Sources close to international payment systems told Kommersant that the decision was unexpected, the amendments were supposed to be discussed this fall, as well finalized and adjusted. Visa and MasterCard declined to comment on the legislative initiative. At the same time, according to experts, as for Russian Visa, MasterCard and other payment systems it is simply not possible to bring their rules into compliance with the requirements of the Central Bank.

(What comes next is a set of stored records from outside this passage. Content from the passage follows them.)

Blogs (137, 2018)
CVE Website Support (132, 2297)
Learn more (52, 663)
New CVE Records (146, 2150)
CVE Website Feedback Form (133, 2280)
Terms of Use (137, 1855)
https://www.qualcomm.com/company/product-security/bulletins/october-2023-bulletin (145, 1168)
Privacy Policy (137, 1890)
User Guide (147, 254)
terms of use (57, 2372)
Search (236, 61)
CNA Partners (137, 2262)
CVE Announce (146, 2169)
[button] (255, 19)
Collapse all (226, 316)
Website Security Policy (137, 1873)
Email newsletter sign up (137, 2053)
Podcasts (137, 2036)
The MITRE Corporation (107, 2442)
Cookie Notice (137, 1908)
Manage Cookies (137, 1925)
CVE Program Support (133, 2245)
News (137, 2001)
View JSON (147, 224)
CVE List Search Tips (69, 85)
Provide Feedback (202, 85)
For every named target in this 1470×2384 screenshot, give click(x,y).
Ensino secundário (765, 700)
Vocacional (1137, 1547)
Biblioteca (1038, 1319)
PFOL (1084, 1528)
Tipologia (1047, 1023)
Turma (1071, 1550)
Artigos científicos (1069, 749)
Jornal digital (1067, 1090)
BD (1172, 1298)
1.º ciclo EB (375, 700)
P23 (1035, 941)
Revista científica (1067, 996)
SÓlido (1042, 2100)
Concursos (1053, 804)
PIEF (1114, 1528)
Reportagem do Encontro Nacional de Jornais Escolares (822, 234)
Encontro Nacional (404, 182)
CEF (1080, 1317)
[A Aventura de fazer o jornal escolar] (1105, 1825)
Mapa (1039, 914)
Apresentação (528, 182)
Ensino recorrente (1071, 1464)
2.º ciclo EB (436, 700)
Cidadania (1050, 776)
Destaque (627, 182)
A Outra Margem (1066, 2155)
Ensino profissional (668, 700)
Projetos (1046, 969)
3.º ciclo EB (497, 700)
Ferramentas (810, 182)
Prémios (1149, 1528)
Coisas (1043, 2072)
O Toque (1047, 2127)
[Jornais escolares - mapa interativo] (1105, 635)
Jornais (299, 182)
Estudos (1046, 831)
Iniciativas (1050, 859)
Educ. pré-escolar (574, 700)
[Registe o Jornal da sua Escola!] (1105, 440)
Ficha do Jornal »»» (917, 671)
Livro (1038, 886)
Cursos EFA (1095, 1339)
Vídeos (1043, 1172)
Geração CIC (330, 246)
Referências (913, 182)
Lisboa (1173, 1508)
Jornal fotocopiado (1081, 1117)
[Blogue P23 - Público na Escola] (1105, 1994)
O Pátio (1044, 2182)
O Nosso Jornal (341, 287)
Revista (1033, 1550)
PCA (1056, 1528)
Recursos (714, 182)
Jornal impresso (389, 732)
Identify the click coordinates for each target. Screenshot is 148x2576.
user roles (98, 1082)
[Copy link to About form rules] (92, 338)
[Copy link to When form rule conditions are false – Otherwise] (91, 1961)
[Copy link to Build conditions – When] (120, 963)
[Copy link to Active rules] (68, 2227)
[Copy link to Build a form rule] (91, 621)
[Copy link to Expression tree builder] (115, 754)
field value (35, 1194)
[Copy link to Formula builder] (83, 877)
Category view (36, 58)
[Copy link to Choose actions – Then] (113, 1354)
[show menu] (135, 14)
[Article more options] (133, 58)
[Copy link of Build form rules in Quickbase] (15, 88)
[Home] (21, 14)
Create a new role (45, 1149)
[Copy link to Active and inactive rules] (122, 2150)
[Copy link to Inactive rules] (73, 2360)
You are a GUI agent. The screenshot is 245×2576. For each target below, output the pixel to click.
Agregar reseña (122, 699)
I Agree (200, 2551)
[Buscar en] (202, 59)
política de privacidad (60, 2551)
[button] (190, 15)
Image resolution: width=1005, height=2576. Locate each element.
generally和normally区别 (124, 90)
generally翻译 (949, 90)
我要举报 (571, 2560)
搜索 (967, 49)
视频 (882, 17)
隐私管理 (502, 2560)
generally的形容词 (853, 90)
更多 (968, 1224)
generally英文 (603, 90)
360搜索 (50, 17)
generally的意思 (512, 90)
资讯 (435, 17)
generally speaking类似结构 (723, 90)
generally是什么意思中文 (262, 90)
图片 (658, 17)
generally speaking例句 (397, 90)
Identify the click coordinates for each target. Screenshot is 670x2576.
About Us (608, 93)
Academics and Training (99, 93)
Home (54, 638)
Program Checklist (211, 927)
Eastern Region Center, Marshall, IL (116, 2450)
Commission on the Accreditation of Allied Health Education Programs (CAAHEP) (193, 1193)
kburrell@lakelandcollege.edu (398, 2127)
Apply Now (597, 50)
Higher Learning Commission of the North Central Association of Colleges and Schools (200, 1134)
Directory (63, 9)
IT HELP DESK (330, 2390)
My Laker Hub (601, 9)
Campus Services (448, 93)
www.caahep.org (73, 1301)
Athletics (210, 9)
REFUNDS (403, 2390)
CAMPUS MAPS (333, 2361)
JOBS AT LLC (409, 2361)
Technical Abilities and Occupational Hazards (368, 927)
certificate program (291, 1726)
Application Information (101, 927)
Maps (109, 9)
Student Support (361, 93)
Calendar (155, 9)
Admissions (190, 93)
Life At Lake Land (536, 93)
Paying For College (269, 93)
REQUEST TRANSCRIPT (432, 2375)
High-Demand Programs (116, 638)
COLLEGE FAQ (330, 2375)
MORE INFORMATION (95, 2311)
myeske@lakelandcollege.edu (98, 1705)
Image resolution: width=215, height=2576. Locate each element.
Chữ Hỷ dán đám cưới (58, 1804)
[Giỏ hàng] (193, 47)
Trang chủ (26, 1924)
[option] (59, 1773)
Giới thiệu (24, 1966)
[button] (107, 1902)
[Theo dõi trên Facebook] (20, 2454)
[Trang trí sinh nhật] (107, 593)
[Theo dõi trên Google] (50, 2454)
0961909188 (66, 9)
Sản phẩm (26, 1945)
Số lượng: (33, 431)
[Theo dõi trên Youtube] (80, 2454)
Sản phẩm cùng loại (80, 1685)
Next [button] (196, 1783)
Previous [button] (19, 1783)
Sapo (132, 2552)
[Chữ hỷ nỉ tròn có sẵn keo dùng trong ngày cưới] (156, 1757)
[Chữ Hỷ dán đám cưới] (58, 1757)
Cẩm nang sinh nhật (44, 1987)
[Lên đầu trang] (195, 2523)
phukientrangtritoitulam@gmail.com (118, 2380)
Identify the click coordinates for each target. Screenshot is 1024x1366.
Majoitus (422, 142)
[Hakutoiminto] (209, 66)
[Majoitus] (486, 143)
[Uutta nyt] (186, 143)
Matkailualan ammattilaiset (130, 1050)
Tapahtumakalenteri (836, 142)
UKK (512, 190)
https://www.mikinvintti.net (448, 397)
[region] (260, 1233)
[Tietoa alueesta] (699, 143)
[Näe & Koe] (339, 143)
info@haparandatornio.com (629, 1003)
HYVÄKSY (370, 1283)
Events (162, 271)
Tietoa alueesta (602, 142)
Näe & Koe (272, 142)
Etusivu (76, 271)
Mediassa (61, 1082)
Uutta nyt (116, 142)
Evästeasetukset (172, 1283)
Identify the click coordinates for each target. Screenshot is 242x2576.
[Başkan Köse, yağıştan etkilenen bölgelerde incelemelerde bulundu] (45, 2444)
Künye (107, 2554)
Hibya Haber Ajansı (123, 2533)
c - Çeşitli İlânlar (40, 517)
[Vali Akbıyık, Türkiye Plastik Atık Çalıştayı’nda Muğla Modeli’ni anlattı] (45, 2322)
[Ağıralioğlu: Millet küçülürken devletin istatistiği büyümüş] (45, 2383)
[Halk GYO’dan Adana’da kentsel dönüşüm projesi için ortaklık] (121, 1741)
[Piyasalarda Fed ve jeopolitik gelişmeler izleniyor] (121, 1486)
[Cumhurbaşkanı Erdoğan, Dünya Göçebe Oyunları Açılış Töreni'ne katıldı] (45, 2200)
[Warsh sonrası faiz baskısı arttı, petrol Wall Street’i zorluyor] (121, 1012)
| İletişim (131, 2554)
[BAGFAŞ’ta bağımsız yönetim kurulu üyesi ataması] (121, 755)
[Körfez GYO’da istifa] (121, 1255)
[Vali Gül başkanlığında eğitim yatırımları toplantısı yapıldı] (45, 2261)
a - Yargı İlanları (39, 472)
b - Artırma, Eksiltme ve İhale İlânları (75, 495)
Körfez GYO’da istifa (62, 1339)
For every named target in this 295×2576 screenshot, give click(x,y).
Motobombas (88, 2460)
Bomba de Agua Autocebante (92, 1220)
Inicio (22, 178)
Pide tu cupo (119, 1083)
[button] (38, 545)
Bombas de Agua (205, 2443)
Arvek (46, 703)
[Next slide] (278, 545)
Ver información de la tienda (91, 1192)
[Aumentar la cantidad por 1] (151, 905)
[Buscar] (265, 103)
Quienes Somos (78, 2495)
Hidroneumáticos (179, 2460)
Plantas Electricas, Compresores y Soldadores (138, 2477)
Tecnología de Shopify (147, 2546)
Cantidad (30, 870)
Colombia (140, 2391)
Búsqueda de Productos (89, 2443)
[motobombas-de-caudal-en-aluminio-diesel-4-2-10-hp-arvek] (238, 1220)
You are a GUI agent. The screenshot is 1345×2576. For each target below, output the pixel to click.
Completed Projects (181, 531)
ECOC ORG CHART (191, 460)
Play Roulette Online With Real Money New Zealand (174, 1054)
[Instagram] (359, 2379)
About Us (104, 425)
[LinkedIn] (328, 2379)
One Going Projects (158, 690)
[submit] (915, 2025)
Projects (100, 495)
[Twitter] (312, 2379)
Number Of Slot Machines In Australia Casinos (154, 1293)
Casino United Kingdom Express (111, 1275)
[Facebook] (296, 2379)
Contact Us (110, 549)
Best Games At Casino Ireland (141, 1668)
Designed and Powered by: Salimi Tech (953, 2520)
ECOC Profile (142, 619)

Vedomosti: Volkswagen seeks Russia’s state support with localization
Volkswagen Group (VW) proposed to the Russian government to differentiate the system of access to the state support for the automotive industry, Vedomosti wrote. The volume of state subsidies should depend on the level of localization of cars and automotive parts of each particular automaker, the German company believes.
Volkswagen Group Rus sent a written proposal to Deputy Prime Minister Dmitry Kozak (in charge of the auto industry), employees of two automakers told Vedomosti. A VW representative confirmed that the letter was sent, but declined to comment further. A Kozak representative confirmed the written proposal.
Employees of two auto concerns and a source close to Renault told Vedomosti that Renault Russia also sent a letter to Kozak on the need for a differentiated system of access to state support. The possibility of using a differentiated approach is being discussed, according to a Kozak spokesperson.
Meanwhile, Avtotor, Volvo Trucks, PSMA Rus, and BMW are against any differentiated approaches or changes to the terms of the investment contracts that have already been inked, a source told Vedomosti. According to the companies, the differentiation in the level of state support will create a non-market regulatory mechanism in the industry in order to gain additional market share.
It will be very difficult to develop a system of differentiated access to state support, and it is easier to stimulate localization projects with additional tax incentives linked to the amount of investment and level of localization, VTB Capital analyst Vladimir Bespalov told Vedomosti.